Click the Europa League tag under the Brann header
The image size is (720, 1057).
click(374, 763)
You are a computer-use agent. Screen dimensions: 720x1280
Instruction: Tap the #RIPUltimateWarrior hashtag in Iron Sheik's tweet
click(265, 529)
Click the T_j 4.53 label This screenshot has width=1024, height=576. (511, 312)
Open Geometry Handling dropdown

# ASSIGNED TASK
Output the full listing above word for word.

# OUTPUT OF THE EXERCISE
Click the Europa League tag under the Brann header
The image size is (720, 1057).
click(374, 763)
You are a computer-use agent. Screen dimensions: 720x1280
Instruction: Tap the #RIPUltimateWarrior hashtag in Iron Sheik's tweet
click(265, 529)
Click the T_j 4.53 label This screenshot has width=1024, height=576. (511, 312)
Open Geometry Handling dropdown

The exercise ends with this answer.